Per risolvere questo problema fu ideato un ingegnoso sistema di trasmissione a pacchetti e una serie di regole e protocolli che alcuni storici disattenti hanno pensato fossero stati voluti per rendere la rete internet capace di resistere a un attacco nucleare. Errore: dovevano più prosaicamente resistere ai terribili standard delle reti telefoniche dell’epoca e al rischio che gli apparecchi creato da BBN e da altre aziende per fare da modulatore-demodulatore e da instradatore del segnale si spegnessero o funzionassero a intermittenza. Una rete capace di resistere a una guerra nucleare è una bella tesi per un romanzo di fantascienza ma dimentica che il problema, nel caso di un olocausto nucleare, non sarebbe la rete quando i computer: all’epoca tutti i mainframe a transistor si sarebbero bruciati e “spenti” per l’impulso elettromagnetico delle detonazioni nucleari: il problema non era quello di far sopravvivere la rete ai computer ma alla scarsità delle reti telefoniche tradizionali.
Comunque, fu il bip-bip dal cielo dello Sputnik di più di 60 anni fa il catalizzatore di un corso di eventi che ha portato alla nascita di Internet e, poi, alla lunga, di tutto quello che è successo dopo. E alzare gli occhi in queste notti guardando una costellazioni di piccole luci che prendono il posto di quel solitario oggetto creato dall’uomo sono un cerchio che si chiude e che apre a una nuova epoca di trasformazione.
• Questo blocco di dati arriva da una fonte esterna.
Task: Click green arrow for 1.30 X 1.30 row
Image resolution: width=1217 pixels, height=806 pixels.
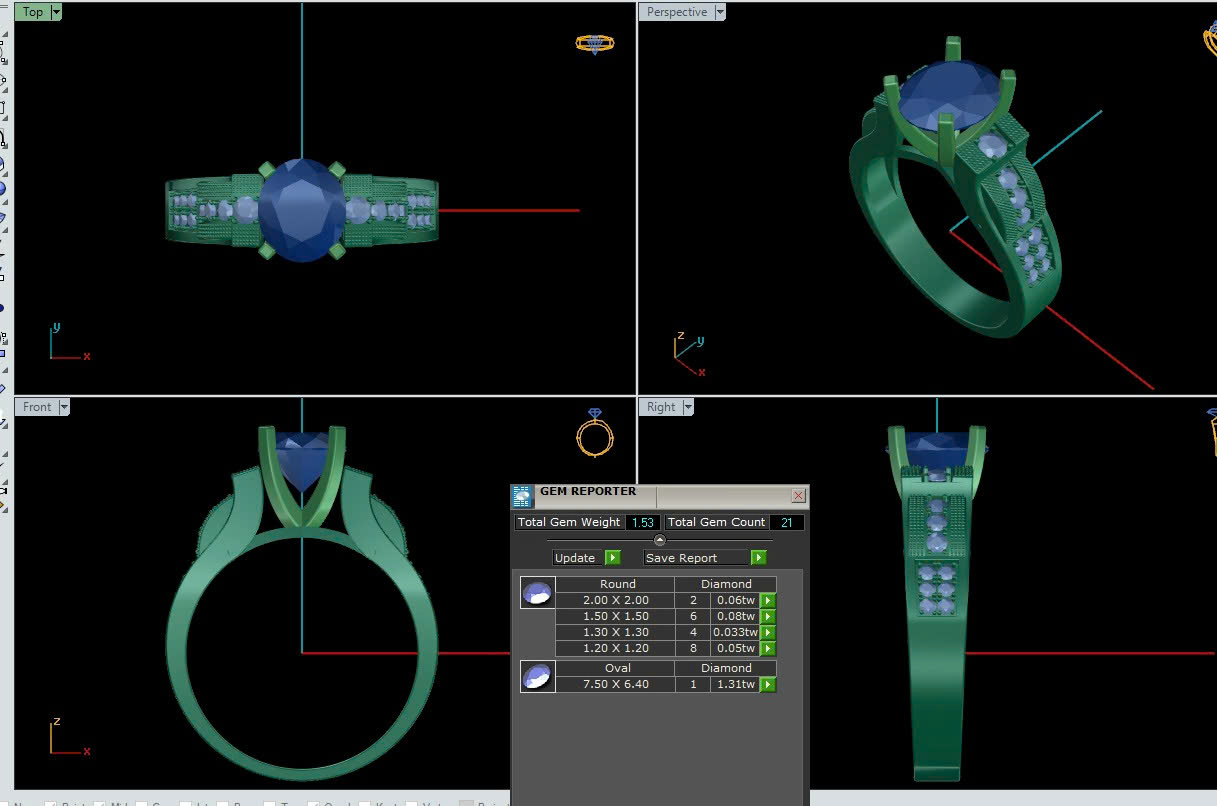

Se così tante sono state le conseguenze nella nostra società per un singolo satellite primordiale, una palla di alluminio capace solo di fare bip-bip per tre settimane, quali potranno essere le conseguenze di tremila e più bolidi da due quintali e mezzo che sfrecciano a bassa quota e sparano gigabit e gigabit di dati sulla testa di tutto il mondo? Ci vorrebbe uno scrittore di fantascienza per immaginare un mondo del genere, in cui anche le reti di terra, costosissime e dalle prestazioni mediocri, diventerebbero inutili.